Recovered and Restored

Curated by Gian Luca Farinelli in collaboration with Janice Simpson

From Ponte dei sospiri (1904), a film about that star of early cinema, the city of Venice, the director of which is unknown, to Mulholland Drive (2001), the director of which everyone knows, the 70-plus films of this year’s selection cover a timespan of 97 years. It contains film history but also the immense and generous work of public and private film archives around the world, which not even the pandemic has stopped. We have been chasing after some titles for years. Les Bas-fonds, Kuhle wampe, Bélphegor, Loves of Carmen have never been lost films, but we have never seen them in such perfectly reconstructed prints. For more than two years we have been waiting to see the completed work of our fellow restorers at Universal on the Technicolor matrices of Frenchman’s Creek, by the colour maestro Mitchell Leisen, and at Fox on one of the finest flops of film history, Nightmare Alley, and at the Academy on the epic The Best Years of Our Lives.
This year’s selection has in store many masterpieces by acclaimed directors, including Preminger, Ford, Wilder, Lynch, Kawashima, Stiller, Buñuel and Truffaut, but just as many works by lesser known filmmakers, such as Kwan, Humblestone, Frank, Badger, Maurice Ravel and Mai Zetterling.
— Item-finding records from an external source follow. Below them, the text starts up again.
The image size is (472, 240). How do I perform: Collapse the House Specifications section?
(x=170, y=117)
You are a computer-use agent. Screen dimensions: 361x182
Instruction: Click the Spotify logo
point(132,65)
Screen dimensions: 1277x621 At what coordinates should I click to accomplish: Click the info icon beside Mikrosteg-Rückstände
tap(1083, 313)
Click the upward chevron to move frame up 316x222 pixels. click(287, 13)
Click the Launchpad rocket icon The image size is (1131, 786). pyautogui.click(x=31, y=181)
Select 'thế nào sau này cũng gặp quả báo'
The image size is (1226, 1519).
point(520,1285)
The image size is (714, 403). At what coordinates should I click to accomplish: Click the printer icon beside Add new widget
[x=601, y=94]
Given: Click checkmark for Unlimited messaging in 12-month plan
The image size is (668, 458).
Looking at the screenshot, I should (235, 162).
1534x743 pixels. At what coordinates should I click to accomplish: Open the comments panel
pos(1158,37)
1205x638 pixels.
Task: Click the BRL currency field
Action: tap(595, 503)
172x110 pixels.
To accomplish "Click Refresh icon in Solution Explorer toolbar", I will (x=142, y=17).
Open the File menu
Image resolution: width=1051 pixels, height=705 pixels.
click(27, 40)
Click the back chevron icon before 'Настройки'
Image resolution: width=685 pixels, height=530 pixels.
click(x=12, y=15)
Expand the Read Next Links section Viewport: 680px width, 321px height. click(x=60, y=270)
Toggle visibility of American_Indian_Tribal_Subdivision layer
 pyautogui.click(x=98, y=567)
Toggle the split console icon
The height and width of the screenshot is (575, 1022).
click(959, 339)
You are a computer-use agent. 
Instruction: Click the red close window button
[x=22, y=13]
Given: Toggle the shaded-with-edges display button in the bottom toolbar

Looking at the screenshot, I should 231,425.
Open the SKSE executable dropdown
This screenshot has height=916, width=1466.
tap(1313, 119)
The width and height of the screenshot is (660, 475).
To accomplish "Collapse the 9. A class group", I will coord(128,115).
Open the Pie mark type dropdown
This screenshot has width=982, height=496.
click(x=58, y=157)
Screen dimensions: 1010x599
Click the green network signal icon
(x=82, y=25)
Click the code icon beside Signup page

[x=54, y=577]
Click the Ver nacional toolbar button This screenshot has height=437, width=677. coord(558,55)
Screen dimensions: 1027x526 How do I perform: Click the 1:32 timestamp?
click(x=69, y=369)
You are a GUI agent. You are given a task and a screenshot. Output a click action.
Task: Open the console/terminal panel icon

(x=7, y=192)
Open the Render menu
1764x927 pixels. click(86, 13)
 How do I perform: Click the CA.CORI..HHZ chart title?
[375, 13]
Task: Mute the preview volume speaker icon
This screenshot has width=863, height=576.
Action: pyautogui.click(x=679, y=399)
And not just masterpieces: for example, I chose È arrivato l’accordatore because it is an ugly film, but its ugliness reveals how much we owe to Fellini, who, just a few months after Coletti’s film, totally transformed Alberto Sordi from a dull and annoying actor to one of the most brilliant and sensitive artists of Italian cinema.
The selection of 1960s films is rather substantial. It opens with a new digital restoration of Les 400 coups (1959) and continues with John Ford’s legacy (The Man Who Shot Liberty Valance) and two films directed by Yuzo Kawashima one year before his death. And then a series of films in which directors play with the freedom of experimentation: Losey’s The Servant, Swedish director Mai Zetterling’s explosive Nattlek, André Delvaux’s extraordinary first film De man die zijn haar kort liet knippen/L’Homme au crâne rasé and the surprising picture of the New York Beat scene in Me and My Brother. And then the brilliant yet still little-known comedy by a maestro of African-American cinema, Melvin van Peebles: Watermelon Man. I end with two films the deeply moved me: Il mulino del Po by Alberto Lattuada and Les Oliviers de la justice by the American director James Blue. Both are stories about the end of an era. The first depicts the decline of peasant culture in the Po Valley at the end of the 1800s, while the other captures the Algerian countryside suspended between the end of French colonialism and the struggle for independence. One reconstructs the countryside of 50 years earlier, the other captures the reality of that strange moment just before a change takes place. Two very different films in a state of suspension that seem to pave the way, for us viewers today, to two subsequent masterpieces, Novecento by Bertolucci and La battaglia di Algeri by Pontecorvo. That’s Il Cinema Ritrovato!